Paramount Caravans Classic

Barry Ashenhurst — 7 December 2013

THE CLASSIC SITS comfortably in the middle of Paramount's line-up and is actually the basic design platform for the manufacturer's entire range. Described as having a level of comfort and quality normally associated with more expensive vans, Paramount considers this rig particularly good value for money.
There are seven models in the Classic range, all designed to suit personal preferences and budgets. The smallest is a 4.9m (16ft) unit with a double bed and no ensuite. The next is a 5.5m (18ft) version with two single beds (no ensuite), followed by an interesting 5.65m (18ft 6in) version with a double bed and a combined shower-toilet and side kitchen.
Classic models can be built with internal lengths up to 7.62m (25ft), but our test van was the 6.4m (21ft) unit with a rear ensuite and enormous storage space. The Caravan Company in Newcastle supplied the rig for test and during our discussions on the day of the shoot, company director Bob Surdonic told me this van is ideal for longer-term travelling.
"This is not a caravan for people nipping off for the weekend," he said. "It's designed and built for people who intend to travel for long periods and live in the caravan; your typical 60-plus retirees doing the round-Australia trip.
"I'd call it a fully-loaded caravan, because it has all the features you'd expect for this price. It has a washing machine, big fridge, shower and toilet, and suspension that can handle corrugated dirt roads, along with a classy finish."
The list of standard features is impressive, enhanced by a long list of options such as deluxe upholstery, leadlight glass for the overhead cupboards, 15in alloy wheels, larger fresh water capacity and 12V powerpoints.

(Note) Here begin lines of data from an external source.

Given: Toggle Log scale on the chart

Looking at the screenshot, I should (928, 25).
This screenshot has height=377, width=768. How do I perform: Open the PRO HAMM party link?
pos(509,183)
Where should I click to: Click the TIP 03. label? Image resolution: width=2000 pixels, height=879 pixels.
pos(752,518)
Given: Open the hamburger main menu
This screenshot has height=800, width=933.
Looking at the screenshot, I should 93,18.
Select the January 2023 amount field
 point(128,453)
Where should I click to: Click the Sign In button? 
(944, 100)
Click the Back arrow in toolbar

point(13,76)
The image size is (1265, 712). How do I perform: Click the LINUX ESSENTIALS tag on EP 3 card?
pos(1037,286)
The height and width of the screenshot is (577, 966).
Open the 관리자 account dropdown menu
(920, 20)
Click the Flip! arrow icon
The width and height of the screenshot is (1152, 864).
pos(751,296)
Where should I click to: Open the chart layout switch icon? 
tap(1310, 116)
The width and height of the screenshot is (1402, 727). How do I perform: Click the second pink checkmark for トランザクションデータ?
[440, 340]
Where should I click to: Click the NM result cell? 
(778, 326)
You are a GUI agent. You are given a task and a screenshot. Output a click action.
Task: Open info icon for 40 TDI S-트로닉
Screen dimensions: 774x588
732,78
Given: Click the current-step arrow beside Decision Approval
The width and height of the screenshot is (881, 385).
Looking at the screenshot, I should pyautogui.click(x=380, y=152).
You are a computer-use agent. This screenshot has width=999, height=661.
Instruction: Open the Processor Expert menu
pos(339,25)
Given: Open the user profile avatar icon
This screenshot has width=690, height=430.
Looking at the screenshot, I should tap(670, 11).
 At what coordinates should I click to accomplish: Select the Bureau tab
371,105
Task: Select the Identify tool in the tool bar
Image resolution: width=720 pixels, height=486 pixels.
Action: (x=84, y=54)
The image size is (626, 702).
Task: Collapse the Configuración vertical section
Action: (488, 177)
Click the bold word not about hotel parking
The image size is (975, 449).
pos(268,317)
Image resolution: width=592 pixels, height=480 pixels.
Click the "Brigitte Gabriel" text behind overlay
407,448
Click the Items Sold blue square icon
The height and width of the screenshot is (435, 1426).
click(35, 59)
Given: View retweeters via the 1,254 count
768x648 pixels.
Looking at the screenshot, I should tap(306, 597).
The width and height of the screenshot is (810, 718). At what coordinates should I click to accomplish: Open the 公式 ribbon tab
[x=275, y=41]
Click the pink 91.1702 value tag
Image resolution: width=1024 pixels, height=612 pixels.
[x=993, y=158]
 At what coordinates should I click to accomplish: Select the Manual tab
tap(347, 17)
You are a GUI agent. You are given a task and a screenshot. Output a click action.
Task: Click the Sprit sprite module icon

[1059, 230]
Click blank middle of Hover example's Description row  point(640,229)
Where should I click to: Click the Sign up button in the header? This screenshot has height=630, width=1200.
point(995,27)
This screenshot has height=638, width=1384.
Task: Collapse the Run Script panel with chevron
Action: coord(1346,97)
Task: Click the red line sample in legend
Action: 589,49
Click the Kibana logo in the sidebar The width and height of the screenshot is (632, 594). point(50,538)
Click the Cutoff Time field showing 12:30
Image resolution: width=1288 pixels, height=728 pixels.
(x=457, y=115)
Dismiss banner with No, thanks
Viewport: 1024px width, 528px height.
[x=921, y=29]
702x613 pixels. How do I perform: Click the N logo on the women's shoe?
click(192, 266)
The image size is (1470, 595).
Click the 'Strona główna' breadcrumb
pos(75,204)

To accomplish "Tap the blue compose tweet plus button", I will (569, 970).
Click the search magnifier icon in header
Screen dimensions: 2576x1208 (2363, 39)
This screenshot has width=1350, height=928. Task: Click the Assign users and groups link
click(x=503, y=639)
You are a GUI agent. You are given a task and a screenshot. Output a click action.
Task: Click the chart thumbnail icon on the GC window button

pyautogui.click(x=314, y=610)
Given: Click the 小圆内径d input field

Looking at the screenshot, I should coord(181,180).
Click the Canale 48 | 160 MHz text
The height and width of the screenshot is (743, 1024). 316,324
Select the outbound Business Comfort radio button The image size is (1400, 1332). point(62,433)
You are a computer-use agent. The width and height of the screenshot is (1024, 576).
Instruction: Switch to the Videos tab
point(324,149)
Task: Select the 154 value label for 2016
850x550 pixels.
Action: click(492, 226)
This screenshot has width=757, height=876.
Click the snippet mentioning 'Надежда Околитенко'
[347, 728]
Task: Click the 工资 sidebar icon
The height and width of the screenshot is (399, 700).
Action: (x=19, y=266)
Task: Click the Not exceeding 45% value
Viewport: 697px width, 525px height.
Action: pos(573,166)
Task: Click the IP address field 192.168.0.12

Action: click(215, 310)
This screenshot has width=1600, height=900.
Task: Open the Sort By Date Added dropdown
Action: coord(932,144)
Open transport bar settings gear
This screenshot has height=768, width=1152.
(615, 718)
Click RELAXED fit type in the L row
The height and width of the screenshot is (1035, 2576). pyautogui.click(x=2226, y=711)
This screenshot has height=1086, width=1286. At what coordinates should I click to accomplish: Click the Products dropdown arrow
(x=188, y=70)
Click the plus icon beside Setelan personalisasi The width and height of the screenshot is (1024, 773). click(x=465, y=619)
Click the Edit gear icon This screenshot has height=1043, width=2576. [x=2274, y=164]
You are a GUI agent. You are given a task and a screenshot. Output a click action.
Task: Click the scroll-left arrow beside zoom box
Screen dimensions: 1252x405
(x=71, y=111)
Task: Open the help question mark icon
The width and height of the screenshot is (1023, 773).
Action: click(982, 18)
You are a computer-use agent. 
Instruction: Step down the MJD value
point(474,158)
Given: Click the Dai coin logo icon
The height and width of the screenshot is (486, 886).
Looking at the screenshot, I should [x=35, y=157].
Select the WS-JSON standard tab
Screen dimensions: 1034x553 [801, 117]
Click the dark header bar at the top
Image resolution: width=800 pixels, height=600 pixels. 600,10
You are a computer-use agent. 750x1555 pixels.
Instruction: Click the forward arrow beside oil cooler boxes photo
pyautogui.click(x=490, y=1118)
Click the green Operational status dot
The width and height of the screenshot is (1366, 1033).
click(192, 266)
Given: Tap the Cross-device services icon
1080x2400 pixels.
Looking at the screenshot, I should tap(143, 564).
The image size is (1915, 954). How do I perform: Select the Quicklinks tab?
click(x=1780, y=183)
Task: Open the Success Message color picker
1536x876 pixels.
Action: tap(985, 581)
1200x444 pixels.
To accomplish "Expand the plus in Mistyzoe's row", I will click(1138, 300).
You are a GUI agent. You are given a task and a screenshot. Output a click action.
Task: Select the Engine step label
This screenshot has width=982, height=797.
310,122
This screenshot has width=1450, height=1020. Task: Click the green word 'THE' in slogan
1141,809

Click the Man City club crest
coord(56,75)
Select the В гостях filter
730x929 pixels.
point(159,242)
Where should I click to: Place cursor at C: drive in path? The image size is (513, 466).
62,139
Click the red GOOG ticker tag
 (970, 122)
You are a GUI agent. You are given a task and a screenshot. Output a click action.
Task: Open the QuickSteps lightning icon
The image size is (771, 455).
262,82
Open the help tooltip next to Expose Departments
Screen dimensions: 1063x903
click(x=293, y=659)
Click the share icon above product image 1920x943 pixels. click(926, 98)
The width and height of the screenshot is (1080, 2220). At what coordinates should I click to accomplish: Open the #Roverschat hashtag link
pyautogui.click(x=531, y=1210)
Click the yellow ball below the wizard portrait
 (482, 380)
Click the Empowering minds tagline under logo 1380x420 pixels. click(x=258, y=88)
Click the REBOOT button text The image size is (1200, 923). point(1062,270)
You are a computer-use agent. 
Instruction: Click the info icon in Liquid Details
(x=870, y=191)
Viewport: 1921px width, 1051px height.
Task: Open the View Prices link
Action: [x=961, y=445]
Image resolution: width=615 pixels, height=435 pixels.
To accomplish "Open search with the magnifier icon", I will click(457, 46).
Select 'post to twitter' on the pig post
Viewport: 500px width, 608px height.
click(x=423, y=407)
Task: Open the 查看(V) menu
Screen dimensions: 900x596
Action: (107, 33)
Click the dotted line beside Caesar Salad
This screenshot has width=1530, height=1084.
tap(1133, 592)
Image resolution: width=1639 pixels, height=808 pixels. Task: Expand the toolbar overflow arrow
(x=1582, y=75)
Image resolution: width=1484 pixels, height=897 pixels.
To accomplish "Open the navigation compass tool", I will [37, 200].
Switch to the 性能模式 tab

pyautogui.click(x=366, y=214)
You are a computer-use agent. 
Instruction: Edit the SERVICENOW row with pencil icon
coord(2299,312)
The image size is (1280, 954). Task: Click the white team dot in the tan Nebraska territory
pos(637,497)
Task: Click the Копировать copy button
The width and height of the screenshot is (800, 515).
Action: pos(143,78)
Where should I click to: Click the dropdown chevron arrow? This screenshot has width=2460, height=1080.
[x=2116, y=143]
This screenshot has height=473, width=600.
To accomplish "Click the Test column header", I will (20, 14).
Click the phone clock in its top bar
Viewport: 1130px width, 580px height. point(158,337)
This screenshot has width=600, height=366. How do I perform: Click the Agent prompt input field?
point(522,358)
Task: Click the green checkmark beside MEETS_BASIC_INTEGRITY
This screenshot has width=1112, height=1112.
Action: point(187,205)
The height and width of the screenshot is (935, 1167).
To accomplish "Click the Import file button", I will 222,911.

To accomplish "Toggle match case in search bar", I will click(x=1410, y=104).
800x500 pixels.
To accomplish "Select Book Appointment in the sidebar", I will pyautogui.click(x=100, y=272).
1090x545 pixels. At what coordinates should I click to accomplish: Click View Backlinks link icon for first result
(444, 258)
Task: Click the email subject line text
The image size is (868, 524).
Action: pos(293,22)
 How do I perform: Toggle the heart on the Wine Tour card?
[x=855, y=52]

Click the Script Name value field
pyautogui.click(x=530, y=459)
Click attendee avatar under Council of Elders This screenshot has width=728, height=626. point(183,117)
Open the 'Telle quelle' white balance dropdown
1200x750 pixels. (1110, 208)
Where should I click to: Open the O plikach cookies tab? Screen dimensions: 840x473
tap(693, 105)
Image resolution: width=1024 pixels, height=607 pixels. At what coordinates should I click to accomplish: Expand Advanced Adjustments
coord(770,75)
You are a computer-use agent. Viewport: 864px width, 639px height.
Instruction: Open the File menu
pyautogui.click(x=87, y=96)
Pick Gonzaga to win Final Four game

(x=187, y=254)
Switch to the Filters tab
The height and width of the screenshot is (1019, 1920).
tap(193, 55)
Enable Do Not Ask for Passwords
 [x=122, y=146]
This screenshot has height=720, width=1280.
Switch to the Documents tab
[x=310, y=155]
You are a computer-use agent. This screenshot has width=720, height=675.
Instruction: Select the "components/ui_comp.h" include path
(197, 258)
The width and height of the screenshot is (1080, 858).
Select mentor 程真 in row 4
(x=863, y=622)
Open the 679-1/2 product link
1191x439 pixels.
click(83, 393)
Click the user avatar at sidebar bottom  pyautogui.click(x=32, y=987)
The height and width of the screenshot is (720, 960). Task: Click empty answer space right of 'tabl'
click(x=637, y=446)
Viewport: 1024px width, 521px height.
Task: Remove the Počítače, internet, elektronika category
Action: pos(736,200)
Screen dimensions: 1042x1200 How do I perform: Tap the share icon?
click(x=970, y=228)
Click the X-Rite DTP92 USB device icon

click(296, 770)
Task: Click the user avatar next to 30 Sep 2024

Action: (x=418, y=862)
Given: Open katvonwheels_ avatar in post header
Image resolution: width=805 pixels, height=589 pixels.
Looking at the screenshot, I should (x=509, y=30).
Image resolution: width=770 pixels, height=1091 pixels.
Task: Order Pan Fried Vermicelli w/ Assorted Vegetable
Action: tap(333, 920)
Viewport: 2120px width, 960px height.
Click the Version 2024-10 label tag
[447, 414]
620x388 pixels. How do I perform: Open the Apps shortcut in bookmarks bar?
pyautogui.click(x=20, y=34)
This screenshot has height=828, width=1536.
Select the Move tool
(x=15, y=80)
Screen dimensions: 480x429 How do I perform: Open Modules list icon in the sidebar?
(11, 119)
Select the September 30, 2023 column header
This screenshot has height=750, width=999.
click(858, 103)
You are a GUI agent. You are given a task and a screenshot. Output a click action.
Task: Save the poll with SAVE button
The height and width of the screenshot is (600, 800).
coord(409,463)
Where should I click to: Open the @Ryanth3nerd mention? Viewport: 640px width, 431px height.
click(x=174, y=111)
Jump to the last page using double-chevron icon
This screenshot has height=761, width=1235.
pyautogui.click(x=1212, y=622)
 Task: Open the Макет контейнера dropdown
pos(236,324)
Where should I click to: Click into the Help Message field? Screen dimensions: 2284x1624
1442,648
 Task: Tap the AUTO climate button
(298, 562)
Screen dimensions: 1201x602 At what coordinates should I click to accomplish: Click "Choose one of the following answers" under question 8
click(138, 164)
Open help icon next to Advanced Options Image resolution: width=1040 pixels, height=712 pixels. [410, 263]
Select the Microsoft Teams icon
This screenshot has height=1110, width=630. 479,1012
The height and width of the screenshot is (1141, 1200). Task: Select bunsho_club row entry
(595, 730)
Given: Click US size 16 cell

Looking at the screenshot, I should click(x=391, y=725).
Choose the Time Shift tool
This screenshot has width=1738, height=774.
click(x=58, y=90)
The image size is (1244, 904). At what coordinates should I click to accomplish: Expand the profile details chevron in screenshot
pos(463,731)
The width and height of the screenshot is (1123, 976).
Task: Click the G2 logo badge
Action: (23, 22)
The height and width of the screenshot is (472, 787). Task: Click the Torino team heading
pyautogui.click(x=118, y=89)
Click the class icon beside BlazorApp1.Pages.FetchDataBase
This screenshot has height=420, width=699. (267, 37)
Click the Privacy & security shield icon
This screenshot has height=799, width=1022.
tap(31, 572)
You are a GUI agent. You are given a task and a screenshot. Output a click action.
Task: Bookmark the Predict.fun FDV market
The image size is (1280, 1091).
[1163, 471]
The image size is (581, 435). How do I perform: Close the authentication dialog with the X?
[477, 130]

The Classic is available as a full-size van or a slim-line pop-top. Our full-size version had had some optional extras - larger water tanks and 15in wheels - and my first impression was a positive one. Paramount knows how to make the exterior look sharp and the interior inviting.
The front of the van is protected by a full vinyl stoneguard, with checkerplate along the sides. A lockable galvanised boot contains twin DC batteries, a 30A charger and plenty of space for gear you wouldn't want in the car. An Anderson plug and reversing camera are also fitted, as well as an enormous galvanised rear bumper, which is also the attachment point for the spare wheel carrier.
Access to the Thetford toilet cassette is on the rear offside. There's a small fold-out picnic table on the nearside, supported by struts and enclosed in a lockable hatch behind the door, plus a deep storage locker positioned on the front nearside.    

The interior layout is more than just attractive and functional; it's downright homey. The double bed is to the left as you enter through the triple-lock Camec security door. The kitchen is to your right and a comfy dinette with tri-fold table straight ahead. The dinette has padded cafe seats that would probably be more comfortable for two rather than four.
No TV was fitted to our test van, but it would normally be positioned on a swinging arm near the entrance, enabling you to watch from outside the van, or anywhere inside, except in the shower or the fridge, that is.
The designer of the rear ensuite has managed to fit a lot into a very slim space. When I climbed into the cubicle I found it to be surprisingly roomy, and a ventilation hatch and fan were also a help. A sink sits neatly above a vanity, while a sleek little Lemair 2.2kg washing machine sits under a hinged top to the right.
Ample storage space seems to have been a Paramount obsession with this model: there are cupboards and lockers everywhere. In fact, we counted 35 specific or general purpose cupboards and lockers, without taking into account the boot, copious storage space under the bed or any external lockers. All storage cupboards are on piano hinges.
Four lockers are mounted above the bed, while rolled-top bedside tables take more odds and ends, mirrored vertical cupboards flank the bed itself and there's more shelved storage space where the bedroom gives way to the dining area.
Three cupboards with frosted glass inserts are lined over the dinette. A large pantry slides out from under the Swift gas/electric cooktop, providing easy access to heavier kitchen utensils like pots and pans. The stove's rangehood helps dispel heat generated by cooking and a couple of Four Season hatches, one in the kitchen and one above the bed, further improve ventilation.
A few more cupboards and an LG microwave sit above the sink, with three cupboards and two roller-drawers below the benchtop. Like I said, storage everywhere.
An Aircommand Ibis air-conditioner sits in the ceiling at the entrance. Making these things look unobtrusive is not as easy as it seems, but giving it a low profile certainly helps, as does making it more or less the same colour as the ceiling.
There is also plenty of natural light, which flows into the bedroom and dinette through three large, bubble-style Camec windows with full curtains and flyscreens. Another smaller window is positioned over the kitchen sink, with another in the door. The 12V reading lights are LEDs, while fluorescents sit in ceiling.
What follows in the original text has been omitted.